_GIVEN PROBLEM 1_
Rewrite the boxing report's passage between "First it was" and "could come with.", inclusive, replacing "holiday spectacular" with "holiday extravaganza".

First it was Leon, beating Muhammad Ali. Then it was Michael, upsetting Larry Holmes. Tonight it was unheralded Cory Spinks, who added the WBC and WBA welterweight belts to his IBF crown with a majority 12-round decision over boxing's latest poster child, Ricardo Mayorga, in one of eight title bouts on the Don King mega card at Boardwalk Hall, a holiday spectacular that put to shame anything Radio City Hall could come with.

Scores were 117-110, 114-112, and 114-114 for Spinks, who used a disciplined defensive attack and enough offensive retorts to befuddle Mayorga, who was looking at a possible Fighter of the Year award until tonight's disaster.

"I have been hit hard all my life," said Spinks. "I kept my head and did what I had to do -- box."

Mayorga (25-4-1, 22 KOs) was his usual carefree self as the bout commenced, mugging to the crowd at every opportunity. But what the cheering throng may have missed was that Spinks (32-2, 11 KOs) was making the WBA/WBC champ miss on every occasion in the opening frame.

_GIVEN PROBLEM 2_
Reproduce the rows from their first line through the line containing "pyautogui.click(x=564, y=54)", inclusive, requests included. Multiply every coordinate in the answers by 1.25, rounding to whole numbers with halves rounded up.

_GIVEN RECORDS_
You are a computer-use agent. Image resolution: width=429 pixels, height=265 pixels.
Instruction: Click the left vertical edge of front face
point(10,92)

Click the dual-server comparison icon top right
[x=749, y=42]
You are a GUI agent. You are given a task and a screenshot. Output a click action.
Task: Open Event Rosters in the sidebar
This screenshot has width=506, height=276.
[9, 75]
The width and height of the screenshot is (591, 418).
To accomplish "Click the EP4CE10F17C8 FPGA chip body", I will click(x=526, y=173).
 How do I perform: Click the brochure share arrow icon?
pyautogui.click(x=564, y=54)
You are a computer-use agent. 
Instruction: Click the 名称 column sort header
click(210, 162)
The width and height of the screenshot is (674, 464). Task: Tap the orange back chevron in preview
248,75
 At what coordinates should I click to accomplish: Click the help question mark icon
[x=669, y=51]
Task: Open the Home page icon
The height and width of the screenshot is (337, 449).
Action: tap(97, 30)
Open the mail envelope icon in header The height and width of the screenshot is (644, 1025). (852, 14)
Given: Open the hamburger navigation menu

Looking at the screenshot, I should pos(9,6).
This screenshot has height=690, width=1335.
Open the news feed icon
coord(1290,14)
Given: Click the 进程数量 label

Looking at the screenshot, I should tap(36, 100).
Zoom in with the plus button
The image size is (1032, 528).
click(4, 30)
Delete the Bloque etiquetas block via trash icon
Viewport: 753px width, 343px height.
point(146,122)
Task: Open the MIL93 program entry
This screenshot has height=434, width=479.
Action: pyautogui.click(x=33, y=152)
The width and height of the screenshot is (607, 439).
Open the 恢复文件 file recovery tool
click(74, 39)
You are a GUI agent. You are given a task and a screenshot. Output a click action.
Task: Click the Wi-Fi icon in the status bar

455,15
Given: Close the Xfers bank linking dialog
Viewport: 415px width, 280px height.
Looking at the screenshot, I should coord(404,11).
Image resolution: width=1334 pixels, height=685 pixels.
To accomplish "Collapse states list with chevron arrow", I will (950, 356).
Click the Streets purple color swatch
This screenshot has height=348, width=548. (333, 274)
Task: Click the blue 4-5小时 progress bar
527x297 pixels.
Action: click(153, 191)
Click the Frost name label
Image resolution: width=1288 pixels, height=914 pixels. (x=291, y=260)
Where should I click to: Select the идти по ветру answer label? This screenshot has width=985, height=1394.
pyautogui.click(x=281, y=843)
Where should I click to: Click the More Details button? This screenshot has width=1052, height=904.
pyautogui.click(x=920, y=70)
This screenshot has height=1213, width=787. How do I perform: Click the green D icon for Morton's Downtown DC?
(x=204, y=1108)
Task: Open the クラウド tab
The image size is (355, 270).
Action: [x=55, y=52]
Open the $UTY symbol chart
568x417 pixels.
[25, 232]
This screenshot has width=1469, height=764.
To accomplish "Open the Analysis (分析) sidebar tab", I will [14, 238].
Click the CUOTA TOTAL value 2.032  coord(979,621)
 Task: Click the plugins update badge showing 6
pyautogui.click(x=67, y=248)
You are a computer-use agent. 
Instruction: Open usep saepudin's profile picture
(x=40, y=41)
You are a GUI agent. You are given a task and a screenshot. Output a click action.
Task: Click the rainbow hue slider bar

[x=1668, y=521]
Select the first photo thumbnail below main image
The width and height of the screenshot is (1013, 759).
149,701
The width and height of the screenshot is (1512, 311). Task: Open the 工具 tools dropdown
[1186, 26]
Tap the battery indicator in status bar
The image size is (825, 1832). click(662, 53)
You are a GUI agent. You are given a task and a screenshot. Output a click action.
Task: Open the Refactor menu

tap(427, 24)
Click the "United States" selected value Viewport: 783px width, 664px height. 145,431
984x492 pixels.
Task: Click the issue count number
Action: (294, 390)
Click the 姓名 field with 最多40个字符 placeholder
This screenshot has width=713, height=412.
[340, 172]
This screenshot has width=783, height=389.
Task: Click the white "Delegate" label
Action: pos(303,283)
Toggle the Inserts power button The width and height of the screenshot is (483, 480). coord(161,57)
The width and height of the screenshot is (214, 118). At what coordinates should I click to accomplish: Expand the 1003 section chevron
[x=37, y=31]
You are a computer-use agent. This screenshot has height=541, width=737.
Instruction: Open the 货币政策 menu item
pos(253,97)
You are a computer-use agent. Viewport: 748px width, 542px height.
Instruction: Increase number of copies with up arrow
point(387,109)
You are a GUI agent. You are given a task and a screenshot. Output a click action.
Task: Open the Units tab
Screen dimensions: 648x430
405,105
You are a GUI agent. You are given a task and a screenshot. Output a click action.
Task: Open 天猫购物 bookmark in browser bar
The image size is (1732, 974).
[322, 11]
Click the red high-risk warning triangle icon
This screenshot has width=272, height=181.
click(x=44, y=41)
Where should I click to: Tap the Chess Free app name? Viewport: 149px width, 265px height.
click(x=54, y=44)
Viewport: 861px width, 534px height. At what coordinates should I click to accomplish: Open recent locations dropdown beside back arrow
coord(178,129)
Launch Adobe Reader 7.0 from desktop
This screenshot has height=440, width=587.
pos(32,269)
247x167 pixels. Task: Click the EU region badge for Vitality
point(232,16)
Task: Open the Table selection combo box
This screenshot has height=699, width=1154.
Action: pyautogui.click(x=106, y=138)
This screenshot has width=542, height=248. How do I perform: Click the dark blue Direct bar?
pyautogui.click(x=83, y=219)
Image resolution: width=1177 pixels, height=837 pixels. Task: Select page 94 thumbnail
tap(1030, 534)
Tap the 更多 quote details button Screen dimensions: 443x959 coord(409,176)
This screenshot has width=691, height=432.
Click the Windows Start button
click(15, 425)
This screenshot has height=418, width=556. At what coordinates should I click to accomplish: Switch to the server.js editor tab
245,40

_EXERCISE ANSWER 1_
First it was Leon, beating Muhammad Ali. Then it was Michael, upsetting Larry Holmes. Tonight it was unheralded Cory Spinks, who added the WBC and WBA welterweight belts to his IBF crown with a majority 12-round decision over boxing's latest poster child, Ricardo Mayorga, in one of eight title bouts on the Don King mega card at Boardwalk Hall, a holiday extravaganza that put to shame anything Radio City Hall could come with.

_EXERCISE ANSWER 2_
You are a computer-use agent. Image resolution: width=429 pixels, height=265 pixels.
Instruction: Click the left vertical edge of front face
point(13,115)

Click the dual-server comparison icon top right
[x=936, y=53]
You are a GUI agent. You are given a task and a screenshot. Output a click action.
Task: Open Event Rosters in the sidebar
This screenshot has width=506, height=276.
[11, 94]
The width and height of the screenshot is (591, 418).
To accomplish "Click the EP4CE10F17C8 FPGA chip body", I will click(x=658, y=216).
 How do I perform: Click the brochure share arrow icon?
pyautogui.click(x=705, y=68)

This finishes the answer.